AWS is continuing to expand its offerings in AL and machine learning. My example focuses on using AWS tools to gather the data.

Rekognition

This service provides image and video analysis. It can identify objects, people, text, scenes, and activities. This can be used to help categorize image data. Is this a picture of a vehicle, animal (puppy or kitten), person? As fun as it is to look at puppies and kittens you may not want to spend the day looking through thousands of images to find one of a firetruck. If the images are associated with other content such as PDF’s or emails then searching for an image associated with the content maybe be more efficient.

Elasticsearch

Elasticsearch offers text searching and indexing. With AWS it can be run on an EC2 instance or as a managed service. Depending on the use case ES could be indexing specific fields or large text files.

Support services

To support Rekognition and Elasticsearch one I used AWS core services. S3, Lambda and DynamoDB.

The diagram shows how I have laid out the pieces.

Since this effort is a POC I have kept it very simple. The process is as follows:

  1. User drops an image on S3

2. A trigger launches a lambda process

3. The process passes the image to Rekognition three times, labels, text and faces.

4. The results for each are stored in DynamoDB and indexed by Elasticsearch.

This first process is one where images are added dynamically. But there are a lot of images already stored, for this I would use a background process triggered by Cloudwatch.

Storing feature data

Using DynamoDB provides a very secure way of storing the information. Should the need arise the data could be re-indexed from the database.

DynamoDB table
Features add to the database.

Labels for a kitten are:
 [ { “S” : “Animal” }, { “S” : “Mammal” }, { “S” : “Kitten” }, { “S” : “Cat” }, { “S” : “Pet” }]

Labels for a car are:

[ { “S” : “Transportation” }, { “S” : “Automobile” }, { “S” : “Car” }, { “S” : “Vehicle” }, { “S” : “Convertible” }, { “S” : “Tire” }, { “S” : “Machine” }, { “S” : “Spoke” }]

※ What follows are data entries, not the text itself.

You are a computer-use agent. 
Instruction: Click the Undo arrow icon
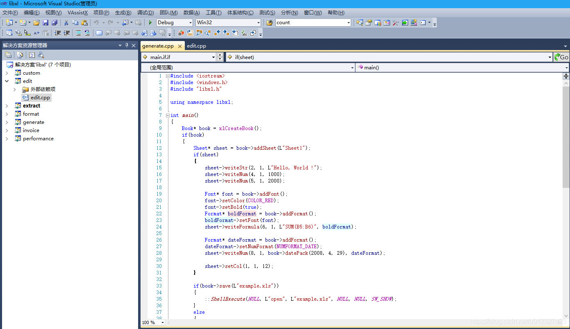97,23
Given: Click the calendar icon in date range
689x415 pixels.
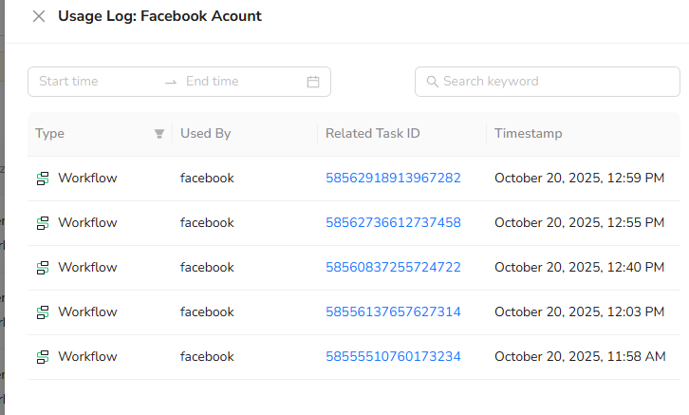Looking at the screenshot, I should click(313, 82).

Text found in the car image is the license plate

[ { “S” : “NDV 9IF” }, { “S” : “NDV” }, { “S” : “9IF” }]

The item layout consists of a primary key, datetime and feature attributes, labels, detected text and detected faces. The primary key I used was a simple UUID. In a real implementation the key would be something like, user id, email…. This id would be associated with whatever other content was stored in the CMS.

Searching on the id is not likely to provide any improvement from the user’s point of view. Instead what they’d likely want is to search for “Car” or “Kitten” and get a list of relevant id’s. In order to achieve this the next step would be to create several Global Secondary Indexes, one for each feature type(face, label, or text).

Elasticsearch

An alternative to adding other indexes to the database is to index the feature data with Elasticsearch. This keeps the database simple and offers a way to perform a wider range of queries. I used Elasticsearch as an AWS managed service since it easy to set up. It may be that deploying ES in an EC2 environment may be a better long-term solution. It’s not clear how AWS manages ES plugins. Something to better understand.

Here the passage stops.